# Exercise instructions:
Retype the lines of the listing starting at the line containing "Task: Tap the back chevron icon" and ending at the end of the listing, leaving out the pictures.

[start of Input records]

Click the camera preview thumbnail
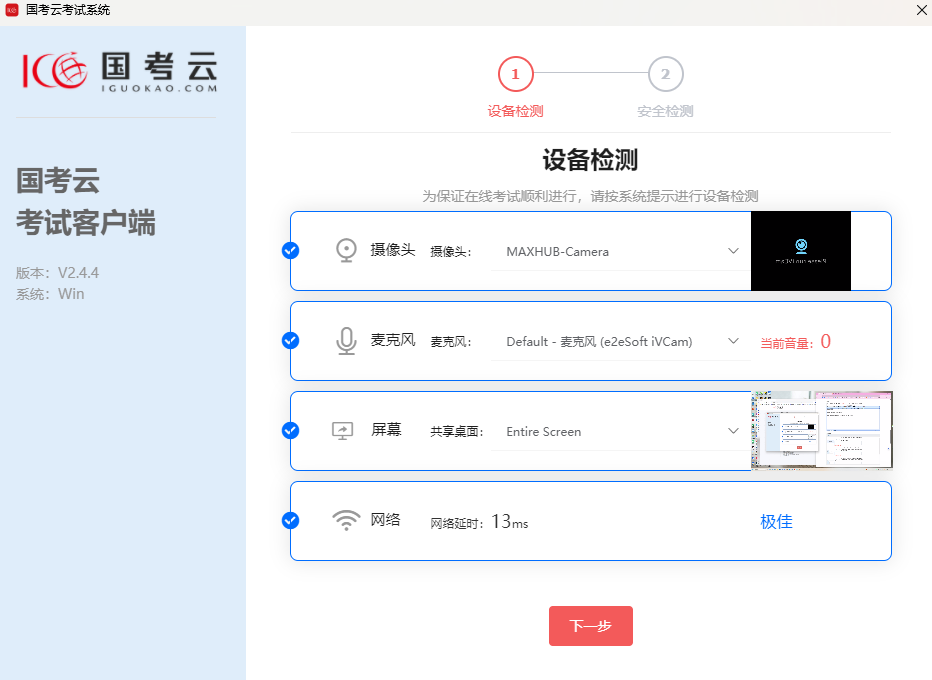The width and height of the screenshot is (932, 680). [x=800, y=251]
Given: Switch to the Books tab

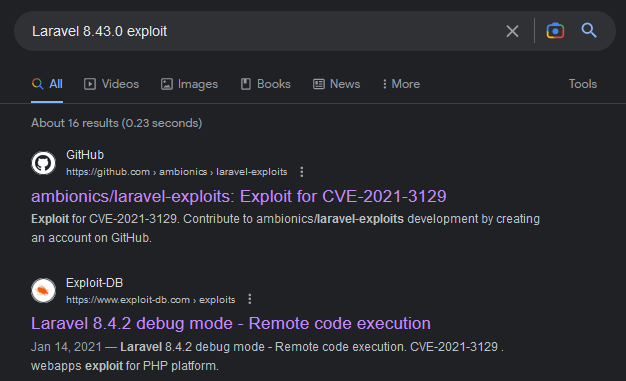Looking at the screenshot, I should click(265, 84).

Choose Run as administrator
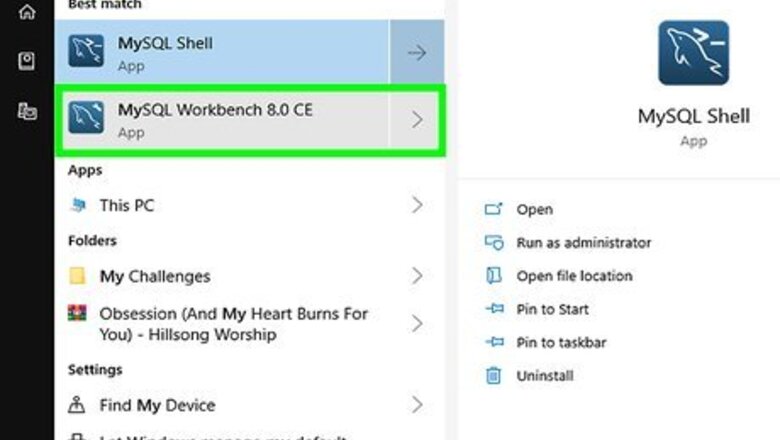[583, 243]
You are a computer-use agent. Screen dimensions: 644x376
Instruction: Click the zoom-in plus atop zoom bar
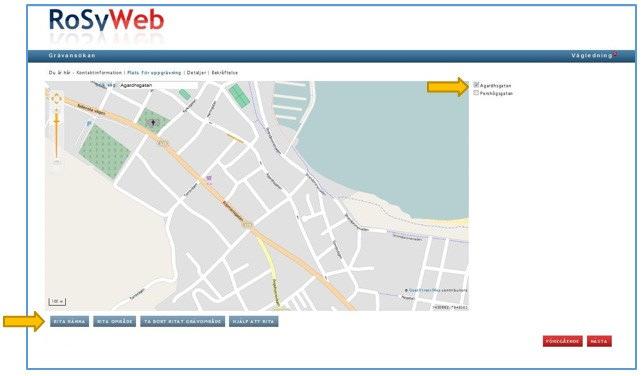56,111
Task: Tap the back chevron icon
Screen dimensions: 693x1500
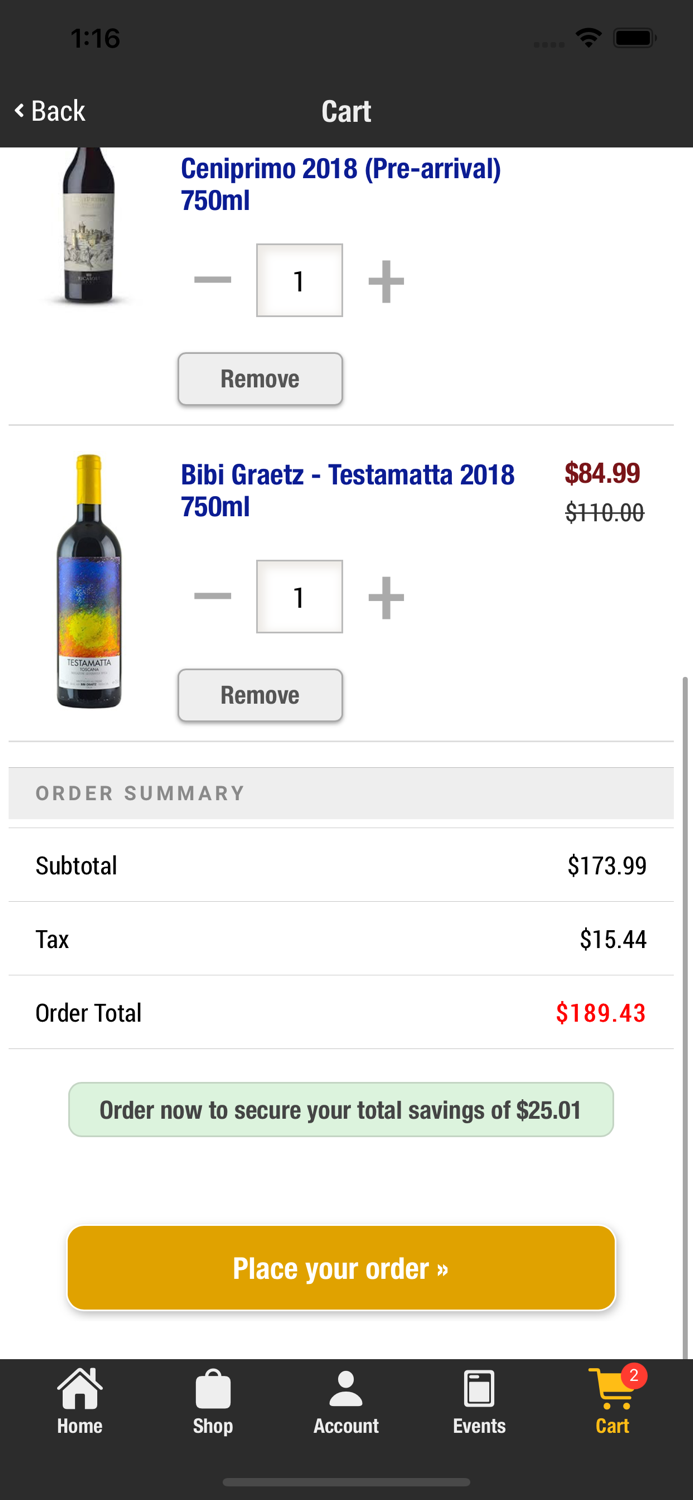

[end of Input records]

# Correct answer:
Task: Tap the back chevron icon
Screen dimensions: 693x1500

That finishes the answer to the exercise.